Participants in the Chapchur Kut festival
Aizawl, Feb 19 : The Mizoram government is gearing up with gusto and fanfare for the Chapchar Kut festival (which celebrates sowing of seeds) on March 4.
The highlights of the government-sponsored festival will be cultural performances and exhibitions of paintings, photographs and handicrafts in a delighful blend of tradition and modernity.
Mizoram’s art and culture minister P.C. Zoram Sangliana today said his department would celebrate the festival in an elaborate manner, involving people from all walks of life in the folk extravaganza.
Governor Lt Gen. (retd) M.M. Lakhera will be the chief guest at the state-sponsored festival to be held at Ramhlun Sports Complex here.
The Consul General at the US Consulate General, Calcutta, Beth A. Paine, would be the guest of honour.
Sangliana said his department was in the midst of frenetic preparations to hold the festival in this hilltop capital town and the seven district headquarters.
He said the highlights of the celebrations would be a display of paintings and photographs for the public at the Assembly annexe from February 28 to March 5. The paintings and photographs will depict Mizo traditional values, which are still tied up with the Mizo way of life.
There will also be an exhibition of handicrafts, handlooms and tapestry. Locally available exotic flowers like anthurium, roses and orchids will also be sold at the venue.
Chapchar Kut is a festival of joy for the Mizos. According to late R.L. Thanzawna, a former director of Mizoram government’s information and public relations department and an author of repute, Chapchar Kut is one of the four Mizo folk festivals.

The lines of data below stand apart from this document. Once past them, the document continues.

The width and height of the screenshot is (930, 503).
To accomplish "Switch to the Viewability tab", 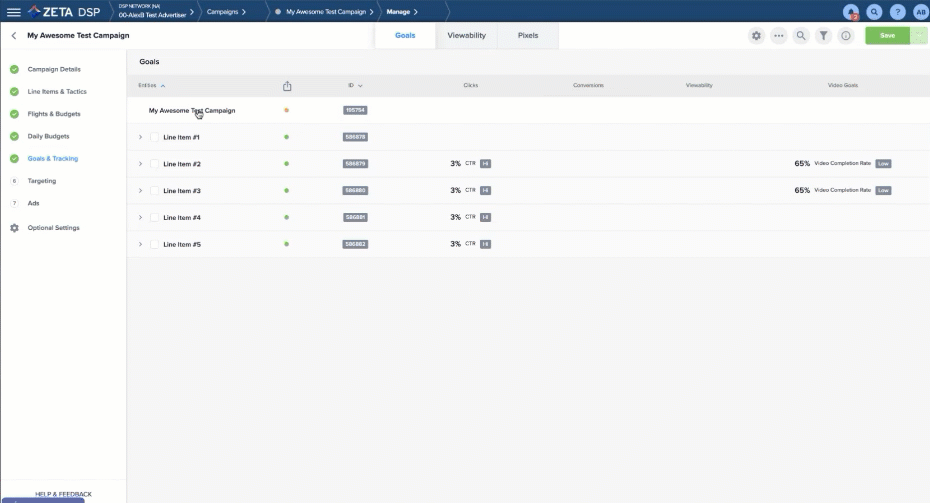I will (x=466, y=35).

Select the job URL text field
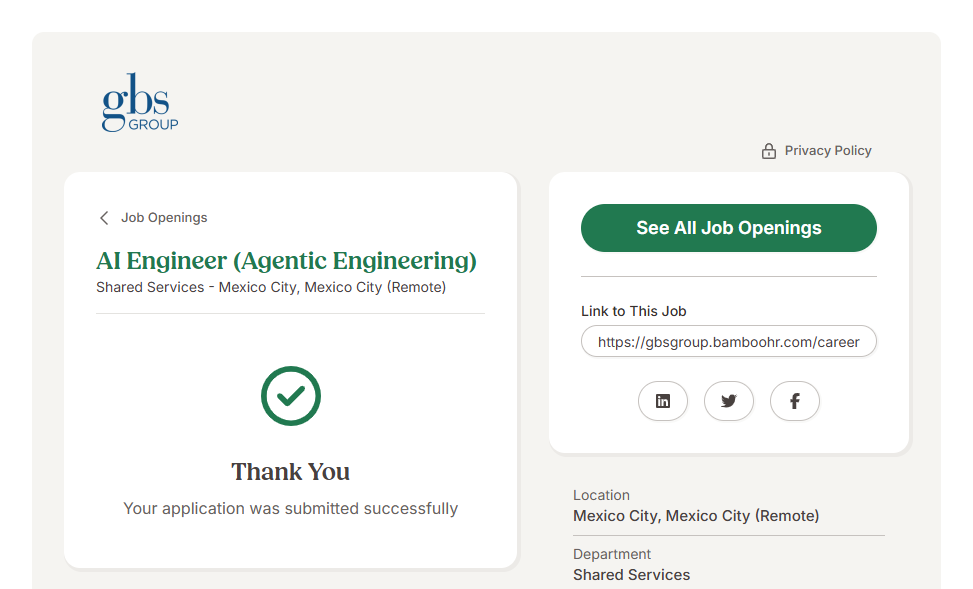click(728, 341)

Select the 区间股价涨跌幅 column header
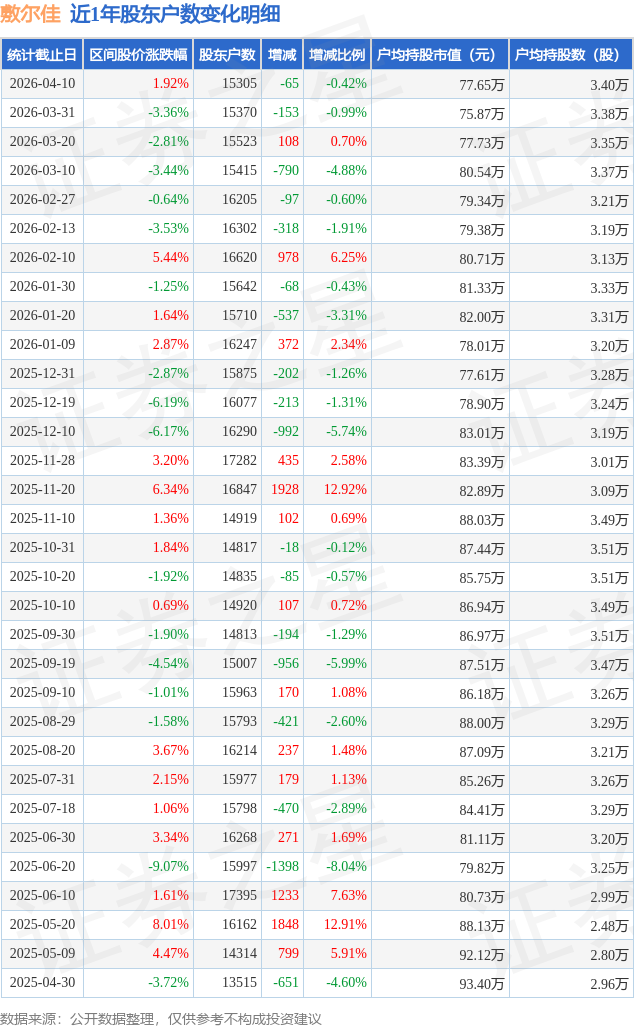click(x=137, y=55)
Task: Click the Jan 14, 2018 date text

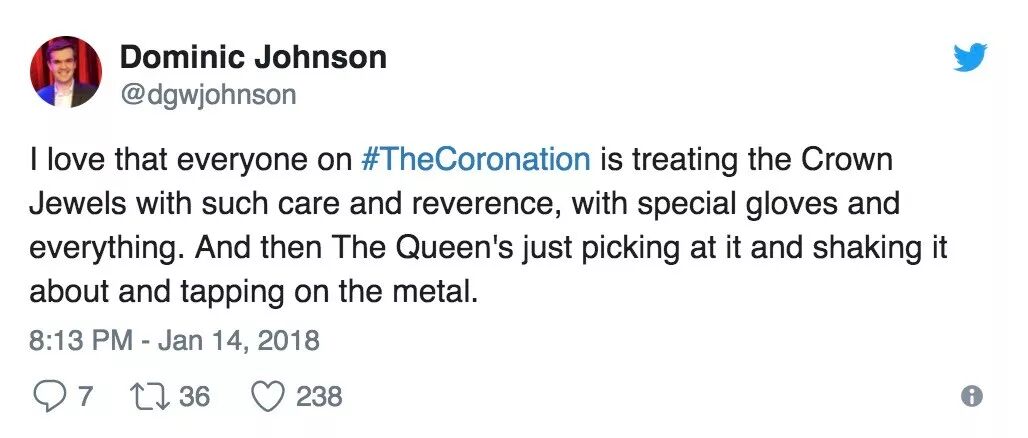Action: 239,342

It literally means celebration during the gap in farming when bamboo and other trees, which are cut to prepare jhum fields, wait to become dry. It is a joyous medley of enthralling songs and dances in which all the popular Mizo crooners and bands take part.
In the past, there used to be much merriment with the home-brewed Zu or Mizo liquors which used to flow in plenty. But this has become a legacy since the Liquor Prohibition Act came into effect.
Mizo historians say the origin of the festival, can be traced to 1450 AD-1700 AD.
Former chief minister and MNF leader Zoramthanga said, “Chapchar Kut is reckoned to be an important medium through which Mizos express to the outside world that they are united and will remain so in future.”